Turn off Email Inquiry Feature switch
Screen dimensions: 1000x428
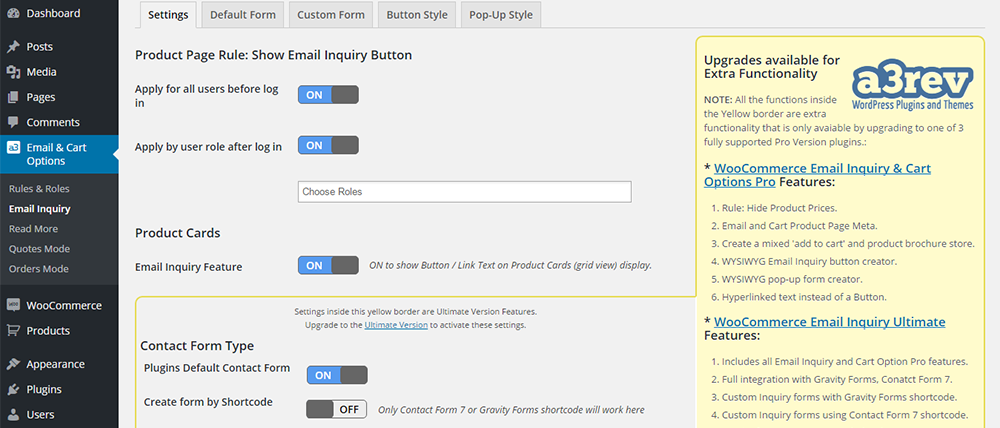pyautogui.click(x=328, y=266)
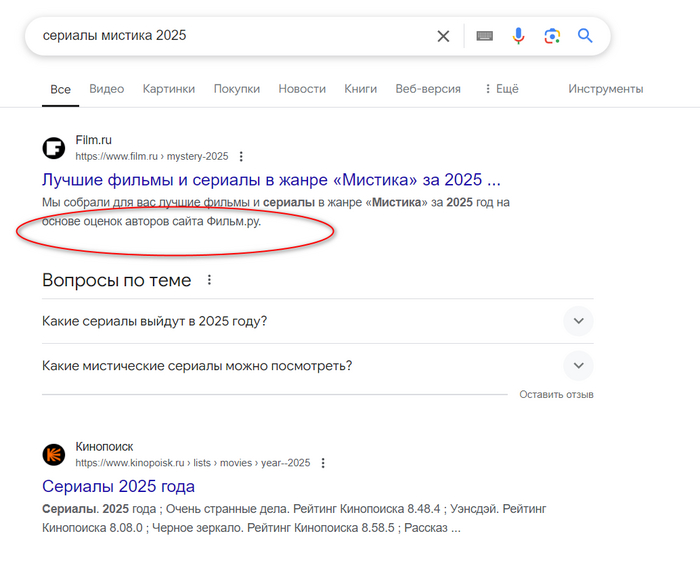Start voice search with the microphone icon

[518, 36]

* * *

*Activity:* Could you set down the data exactly as given, minus its pictures?

*Written reply:*
Turn off Email Inquiry Feature switch
Screen dimensions: 1000x428
pyautogui.click(x=328, y=266)
Start voice search with the microphone icon

[518, 36]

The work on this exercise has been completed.